Suppose I have a small category $ \mathcal{C} $ which is fibered over some category $\mathcal{I}$ in the categorical sense. That is, there is a functor $\pi : \mathcal{C} \rightarrow \mathcal{I}$ which is a fibration of categories. (One way to say this, I guess, is that $\mathcal{C}$ has a factorization system consisting of vertical arrows, i.e. the ones that $\pi$ sends to an identity arrow in $\mathcal{I}$, and horizontal arrows, which are the ones it does not. But there are many other characterizations.)

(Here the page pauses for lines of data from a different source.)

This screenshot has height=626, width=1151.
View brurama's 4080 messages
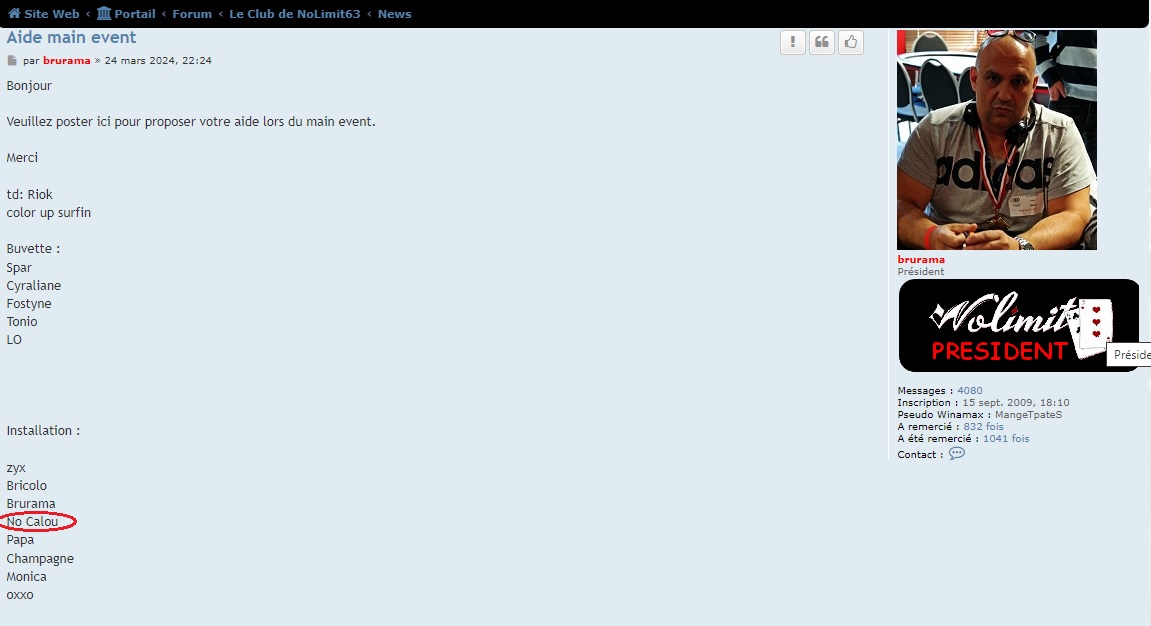[970, 391]
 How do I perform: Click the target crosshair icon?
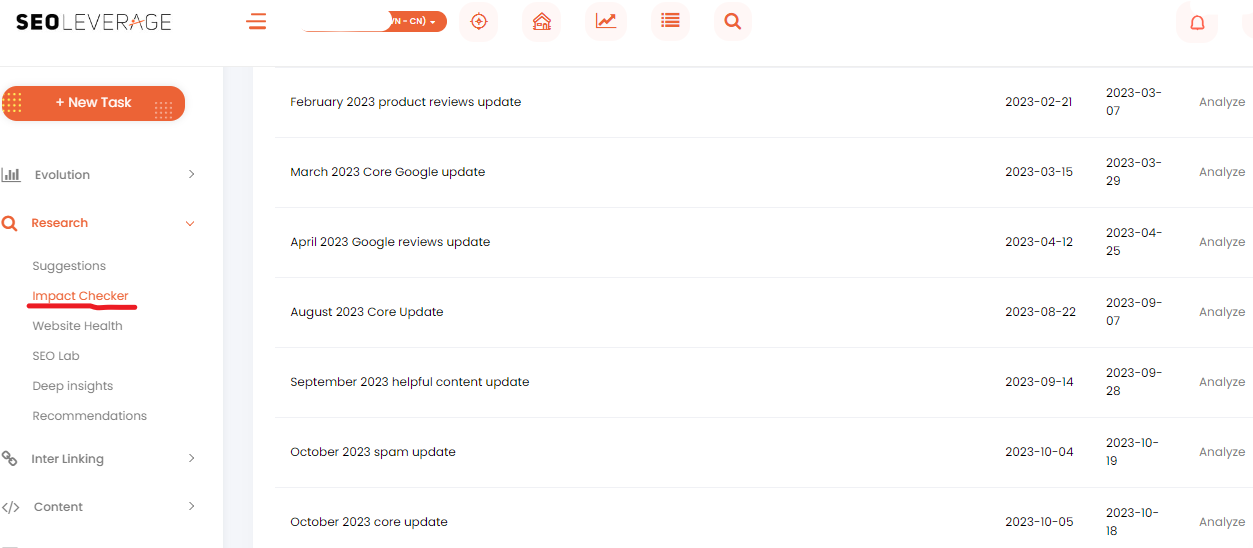point(478,22)
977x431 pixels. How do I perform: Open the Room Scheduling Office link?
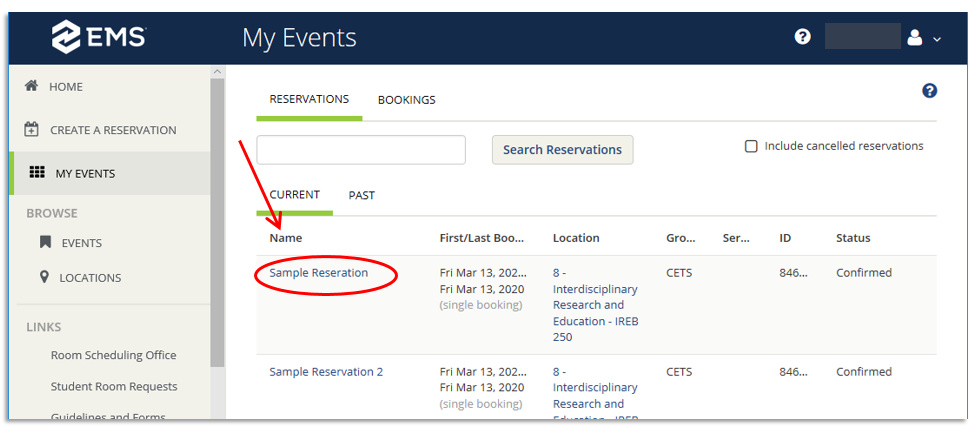point(113,355)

Now let $F : \mathcal{C} \rightarrow s\mathcal{S}$ be a diagram of simplicial sets indexed by $\mathcal{C}$. My question concerns the homotopy limit of $F$. Intuition tells me that there should be an equivalence
$$ \varprojlim_{\mathcal{C}} F \simeq \varprojlim_{\mathcal{I}} \left (\varprojlim_{\mathcal{C}_i} F_i \right ) $$
where I write $\mathcal{C}_i = \pi^{-1}(i)$ for any $i \in \mathcal{I}$, $F_i$ for the restriction of $F$ to $\mathcal{C}_i$ and $\varprojlim$ for the homotopy limit.
Intuitively this says that when $\mathcal{C}$ is fibered over $\mathcal{I}$, I can find the homotopy limit of a $\mathcal{C}$ diagram of spaces by first forming the homotopy limit of all the fibers, realizing that this collection has a natural $\mathcal{I}$ indexing, and then taking the homotopy limit of the resulting diagram.
Does anyone know of a result like this in the model category literature?
Update: After reading the responses, I was able to find a nice set of exercises here which go through this result in its homotopy colimit version.
Best Answer
I can't think of a reference for this. But here is what I would do:
Given any functor $\pi\colon C\to I$ (not necessarily fibered), there's a "homotopy right Kan extension" functor $$\lim{}^\pi \colon Func(C,sS) \to Func(I,sS),$$ and a weak equivalence $\lim_C = \lim_I \lim{}^\pi$. There's a formula to compute $\lim{}^\pi$ in terms of ordinary homotopy limits on comma categories; it looks like $$(\lim{}^\pi F)(i) = \lim{}_{i/\pi} F_i',$$ where $i/\pi$ is the comma category with objects $(c, f:i\to \pi c)$ where $c$ is an object of $C$. The functor $F_i'$ is the composite of $F$ with the forgetful functor $(i/\pi)\to C$.
I suspect that in your fibered category case, you are able to show that for each $i$ the evident inclusion $C_i\to (i/\pi)$ is "final" (or, possibly, "cofinal"; I can never remember which is which), and thus that $\lim_{i/\pi} F' = \lim_{C_i} F_i$.
The "yellow monster" of Bousfield-Kan is a reference for (co)finality condition in context of homotopy (co)limits. It may also discuss homotopy Kan extensions, though I'd have to check.